▶ Activity
Return every entry in full, with no alterations.

____________________

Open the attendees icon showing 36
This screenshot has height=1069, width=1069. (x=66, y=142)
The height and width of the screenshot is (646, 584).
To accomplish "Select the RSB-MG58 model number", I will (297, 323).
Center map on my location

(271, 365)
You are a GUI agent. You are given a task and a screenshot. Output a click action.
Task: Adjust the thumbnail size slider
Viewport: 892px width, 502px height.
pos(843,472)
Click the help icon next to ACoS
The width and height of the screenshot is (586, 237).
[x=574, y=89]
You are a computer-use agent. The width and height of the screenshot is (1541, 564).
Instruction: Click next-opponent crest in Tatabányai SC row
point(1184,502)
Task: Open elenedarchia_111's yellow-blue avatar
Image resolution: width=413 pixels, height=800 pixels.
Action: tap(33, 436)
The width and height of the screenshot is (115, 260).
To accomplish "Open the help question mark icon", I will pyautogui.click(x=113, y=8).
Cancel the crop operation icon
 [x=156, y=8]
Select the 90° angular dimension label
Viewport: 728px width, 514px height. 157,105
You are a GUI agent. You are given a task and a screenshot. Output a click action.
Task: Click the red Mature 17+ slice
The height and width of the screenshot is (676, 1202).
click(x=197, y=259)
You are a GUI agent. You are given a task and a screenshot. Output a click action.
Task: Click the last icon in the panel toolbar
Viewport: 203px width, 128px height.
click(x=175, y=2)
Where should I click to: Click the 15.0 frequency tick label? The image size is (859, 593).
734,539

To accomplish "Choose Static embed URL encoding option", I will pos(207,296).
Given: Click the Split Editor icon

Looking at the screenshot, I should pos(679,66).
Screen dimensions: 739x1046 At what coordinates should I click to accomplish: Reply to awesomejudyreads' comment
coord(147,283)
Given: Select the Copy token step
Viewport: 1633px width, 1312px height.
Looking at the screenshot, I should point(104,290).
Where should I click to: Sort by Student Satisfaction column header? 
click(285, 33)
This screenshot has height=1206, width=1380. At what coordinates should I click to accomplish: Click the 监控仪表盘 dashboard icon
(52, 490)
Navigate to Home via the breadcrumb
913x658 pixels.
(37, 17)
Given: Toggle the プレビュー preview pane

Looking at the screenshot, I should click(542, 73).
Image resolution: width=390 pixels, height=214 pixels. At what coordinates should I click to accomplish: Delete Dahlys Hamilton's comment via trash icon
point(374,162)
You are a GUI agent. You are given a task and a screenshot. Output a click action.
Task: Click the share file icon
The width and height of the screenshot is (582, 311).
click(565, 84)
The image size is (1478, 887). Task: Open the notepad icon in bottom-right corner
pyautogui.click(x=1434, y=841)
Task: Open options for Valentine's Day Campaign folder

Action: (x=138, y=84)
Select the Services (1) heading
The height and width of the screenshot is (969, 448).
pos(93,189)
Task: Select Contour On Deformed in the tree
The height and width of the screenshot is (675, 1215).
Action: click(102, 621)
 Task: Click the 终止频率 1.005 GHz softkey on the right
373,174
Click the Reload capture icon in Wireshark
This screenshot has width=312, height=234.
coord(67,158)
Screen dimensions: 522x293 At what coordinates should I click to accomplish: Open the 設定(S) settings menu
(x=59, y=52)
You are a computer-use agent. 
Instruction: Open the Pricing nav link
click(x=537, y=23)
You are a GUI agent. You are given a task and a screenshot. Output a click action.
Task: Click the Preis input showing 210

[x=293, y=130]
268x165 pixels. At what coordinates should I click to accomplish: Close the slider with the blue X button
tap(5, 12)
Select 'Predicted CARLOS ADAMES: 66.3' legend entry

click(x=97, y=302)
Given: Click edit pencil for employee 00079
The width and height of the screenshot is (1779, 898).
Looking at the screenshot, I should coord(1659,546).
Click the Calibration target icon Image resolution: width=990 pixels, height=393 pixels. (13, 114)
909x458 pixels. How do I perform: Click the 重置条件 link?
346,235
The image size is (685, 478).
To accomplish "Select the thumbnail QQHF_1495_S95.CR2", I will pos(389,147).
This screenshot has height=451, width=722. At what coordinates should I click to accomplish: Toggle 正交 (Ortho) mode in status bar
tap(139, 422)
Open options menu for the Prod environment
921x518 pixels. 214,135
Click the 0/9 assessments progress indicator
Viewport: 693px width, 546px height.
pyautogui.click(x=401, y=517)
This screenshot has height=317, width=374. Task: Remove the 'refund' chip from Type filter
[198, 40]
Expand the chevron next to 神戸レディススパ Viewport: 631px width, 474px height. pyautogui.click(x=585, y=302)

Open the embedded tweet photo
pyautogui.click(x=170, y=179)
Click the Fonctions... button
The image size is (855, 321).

____________________

▶ Solution to the problem
Open the attendees icon showing 36
This screenshot has height=1069, width=1069. (x=66, y=142)
The height and width of the screenshot is (646, 584).
To accomplish "Select the RSB-MG58 model number", I will (297, 323).
Center map on my location

(271, 365)
You are a GUI agent. You are given a task and a screenshot. Output a click action.
Task: Adjust the thumbnail size slider
Viewport: 892px width, 502px height.
pos(843,472)
Click the help icon next to ACoS
The width and height of the screenshot is (586, 237).
[x=574, y=89]
You are a computer-use agent. The width and height of the screenshot is (1541, 564).
Instruction: Click next-opponent crest in Tatabányai SC row
point(1184,502)
Task: Open elenedarchia_111's yellow-blue avatar
Image resolution: width=413 pixels, height=800 pixels.
Action: tap(33, 436)
The width and height of the screenshot is (115, 260).
To accomplish "Open the help question mark icon", I will pyautogui.click(x=113, y=8).
Cancel the crop operation icon
 [x=156, y=8]
Select the 90° angular dimension label
Viewport: 728px width, 514px height. 157,105
You are a GUI agent. You are given a task and a screenshot. Output a click action.
Task: Click the red Mature 17+ slice
The height and width of the screenshot is (676, 1202).
click(x=197, y=259)
You are a GUI agent. You are given a task and a screenshot. Output a click action.
Task: Click the last icon in the panel toolbar
Viewport: 203px width, 128px height.
click(x=175, y=2)
Where should I click to: Click the 15.0 frequency tick label? The image size is (859, 593).
734,539

To accomplish "Choose Static embed URL encoding option", I will pos(207,296).
Given: Click the Split Editor icon

Looking at the screenshot, I should pos(679,66).
Screen dimensions: 739x1046 At what coordinates should I click to accomplish: Reply to awesomejudyreads' comment
coord(147,283)
Given: Select the Copy token step
Viewport: 1633px width, 1312px height.
Looking at the screenshot, I should point(104,290).
Where should I click to: Sort by Student Satisfaction column header? 
click(285, 33)
This screenshot has height=1206, width=1380. At what coordinates should I click to accomplish: Click the 监控仪表盘 dashboard icon
(52, 490)
Navigate to Home via the breadcrumb
913x658 pixels.
(37, 17)
Given: Toggle the プレビュー preview pane

Looking at the screenshot, I should click(542, 73).
Image resolution: width=390 pixels, height=214 pixels. At what coordinates should I click to accomplish: Delete Dahlys Hamilton's comment via trash icon
point(374,162)
You are a GUI agent. You are given a task and a screenshot. Output a click action.
Task: Click the share file icon
The width and height of the screenshot is (582, 311).
click(565, 84)
The image size is (1478, 887). Task: Open the notepad icon in bottom-right corner
pyautogui.click(x=1434, y=841)
Task: Open options for Valentine's Day Campaign folder

Action: (x=138, y=84)
Select the Services (1) heading
The height and width of the screenshot is (969, 448).
pos(93,189)
Task: Select Contour On Deformed in the tree
The height and width of the screenshot is (675, 1215).
Action: click(102, 621)
 Task: Click the 终止频率 1.005 GHz softkey on the right
373,174
Click the Reload capture icon in Wireshark
This screenshot has width=312, height=234.
coord(67,158)
Screen dimensions: 522x293 At what coordinates should I click to accomplish: Open the 設定(S) settings menu
(x=59, y=52)
You are a computer-use agent. 
Instruction: Open the Pricing nav link
click(x=537, y=23)
You are a GUI agent. You are given a task and a screenshot. Output a click action.
Task: Click the Preis input showing 210

[x=293, y=130]
268x165 pixels. At what coordinates should I click to accomplish: Close the slider with the blue X button
tap(5, 12)
Select 'Predicted CARLOS ADAMES: 66.3' legend entry

click(x=97, y=302)
Given: Click edit pencil for employee 00079
The width and height of the screenshot is (1779, 898).
Looking at the screenshot, I should coord(1659,546).
Click the Calibration target icon Image resolution: width=990 pixels, height=393 pixels. (13, 114)
909x458 pixels. How do I perform: Click the 重置条件 link?
346,235
The image size is (685, 478).
To accomplish "Select the thumbnail QQHF_1495_S95.CR2", I will pos(389,147).
This screenshot has height=451, width=722. At what coordinates should I click to accomplish: Toggle 正交 (Ortho) mode in status bar
tap(139, 422)
Open options menu for the Prod environment
921x518 pixels. 214,135
Click the 0/9 assessments progress indicator
Viewport: 693px width, 546px height.
pyautogui.click(x=401, y=517)
This screenshot has height=317, width=374. Task: Remove the 'refund' chip from Type filter
[198, 40]
Expand the chevron next to 神戸レディススパ Viewport: 631px width, 474px height. pyautogui.click(x=585, y=302)

Open the embedded tweet photo
pyautogui.click(x=170, y=179)
Click the Fonctions... button
The image size is (855, 321).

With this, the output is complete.